Pezesha.com has launched in Kenya with plans to become Africa’s largest peer to business lending market place, after members of the team realized from an earlier experience at Pesa Zetu that peer to peer micro lending was too risky and nearly impracticable.
Founded late last year by Hilda Moraa, an entrepreneur popularly known for founding and exiting WezaTele to Jumo, Pezesha, aims to disrupt the largely ignored peer to business micro lending segment and fuel growth among SMEs which provide 80 percent of employment in Africa. Pezesha works on the same model like off-grid energy marketplace Trine.
By entering the SME financing market, Pezesha puts itself at the center of the world’s development agenda fighting both unemployment and SME financing as well providing individuals with avenues to invest their money and earn returns on it better than having it in saving accounts which only earn some 7 percent return annually.
According to a report by the World Bank, “Small and Medium Enterprises (SMEs) play a major role in most economies, particularly in developing countries. Formal SMEs contribute up to 45 percent of total employment and up to 33 percent of national income (GDP) in emerging economies.”
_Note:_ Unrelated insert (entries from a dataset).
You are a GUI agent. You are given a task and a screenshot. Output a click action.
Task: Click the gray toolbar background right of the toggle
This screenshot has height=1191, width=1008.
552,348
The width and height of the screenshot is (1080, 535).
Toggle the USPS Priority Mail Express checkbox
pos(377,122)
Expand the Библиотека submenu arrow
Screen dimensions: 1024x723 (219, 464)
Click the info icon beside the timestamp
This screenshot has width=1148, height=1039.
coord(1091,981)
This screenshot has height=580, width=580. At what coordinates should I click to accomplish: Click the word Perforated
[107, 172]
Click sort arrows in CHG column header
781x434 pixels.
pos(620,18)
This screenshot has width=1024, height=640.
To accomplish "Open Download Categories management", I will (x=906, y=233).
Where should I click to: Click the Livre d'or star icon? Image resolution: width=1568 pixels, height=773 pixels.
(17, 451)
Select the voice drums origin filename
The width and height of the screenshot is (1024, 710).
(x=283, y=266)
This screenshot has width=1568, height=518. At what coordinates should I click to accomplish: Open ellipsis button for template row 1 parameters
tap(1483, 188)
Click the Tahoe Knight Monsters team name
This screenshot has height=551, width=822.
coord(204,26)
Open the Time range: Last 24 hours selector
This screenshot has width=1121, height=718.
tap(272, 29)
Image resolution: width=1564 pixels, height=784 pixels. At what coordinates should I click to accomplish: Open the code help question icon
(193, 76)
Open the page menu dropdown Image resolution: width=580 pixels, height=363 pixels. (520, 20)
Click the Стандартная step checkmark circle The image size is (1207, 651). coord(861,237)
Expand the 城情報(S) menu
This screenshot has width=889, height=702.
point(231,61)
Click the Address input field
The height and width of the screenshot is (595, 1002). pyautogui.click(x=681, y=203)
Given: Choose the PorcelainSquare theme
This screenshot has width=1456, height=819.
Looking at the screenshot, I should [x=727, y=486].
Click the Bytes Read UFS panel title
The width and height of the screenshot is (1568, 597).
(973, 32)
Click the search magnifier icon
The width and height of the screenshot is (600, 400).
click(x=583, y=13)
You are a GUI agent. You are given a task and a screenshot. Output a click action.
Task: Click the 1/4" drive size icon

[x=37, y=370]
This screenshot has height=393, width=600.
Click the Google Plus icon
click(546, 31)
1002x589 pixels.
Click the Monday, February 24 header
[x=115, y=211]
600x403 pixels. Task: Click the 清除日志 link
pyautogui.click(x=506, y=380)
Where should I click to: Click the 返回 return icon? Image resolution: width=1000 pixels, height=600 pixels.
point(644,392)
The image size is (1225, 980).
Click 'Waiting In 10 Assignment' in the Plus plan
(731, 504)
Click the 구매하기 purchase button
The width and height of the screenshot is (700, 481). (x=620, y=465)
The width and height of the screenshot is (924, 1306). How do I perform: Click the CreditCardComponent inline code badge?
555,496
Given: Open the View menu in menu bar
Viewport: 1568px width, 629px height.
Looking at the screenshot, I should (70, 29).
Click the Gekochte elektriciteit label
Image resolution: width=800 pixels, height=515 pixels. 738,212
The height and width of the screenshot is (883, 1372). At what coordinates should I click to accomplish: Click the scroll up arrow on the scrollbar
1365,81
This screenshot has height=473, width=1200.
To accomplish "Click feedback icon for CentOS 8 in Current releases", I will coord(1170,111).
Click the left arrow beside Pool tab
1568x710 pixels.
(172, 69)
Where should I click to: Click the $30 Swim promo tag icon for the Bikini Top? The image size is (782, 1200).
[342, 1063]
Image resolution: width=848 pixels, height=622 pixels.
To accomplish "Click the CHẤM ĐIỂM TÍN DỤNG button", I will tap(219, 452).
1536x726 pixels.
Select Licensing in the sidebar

The same report also adds that in the next 15 years, over 600 million jobs will be needed in Africa and Asia to absorb the growing global workforce where formal jobs are with SMEs. SMEs also create 4 out of 5 new positions.
However, access to finance is a key constraint to SME growth; without it, many SMEs languish and stagnate. That’s where Pezesha comes in.
The World Bank adds that SMEs in these markets are less likely to be able to secure bank loans than large firms and an estimated fifty percent of formal SMEs have no access to formal credit. Estimates show that some 70 percent of all MSMEs in emerging markets lack access to credit and the current credit gap for formal SMEs is estimated to be US$1.2 trillion; while the total credit gap for both formal and informal SMEs stands at US$2.6 trillion.
According to estimates, there are over 400 million micro, small and medium enterprises (MSMEs) in both Africa and Asia. Of these, around 30 million are formal SMEs, 70 million fall under formal micro enterprises; and over 300 million are informal enterprises. If Pezesha can serve 1 percent of SMEs in Africa and Asia, the SME survival rate is likely to go high translating to more jobs, more revenue for governments through tax, more cash flow in the market and improved lives; and even more return on investment for individual investors.
The biggest advantage to Pezesha is that there are firms doing micro lending to individuals and the market is already aware hence acquiring SME clients is a no-brainer. However, Pezesha is not the only player in these SME financing market as banks are increasingly working to close the SME finance gap.
Another study by the World Bank found that there is an increasing involvement of Kenyan banks in the SME segment. The report says the total SME lending portfolio in December 2013 stood at3.84 billion, representing 23.4% of the banks’ total loan portfolios.
Pezesha therefore has an uphill task ahead to attract local peer to SME investors and institutional investors to see it grow and expand into all these markets in Africa and Asia. Apart form finances, discipline and integrity matters a lot in building and growing such an enterprise and Pezesha should not associate itself with PesaZetu where Moraa was a country manager lest PesaZetu’s ghosts come to haunt it.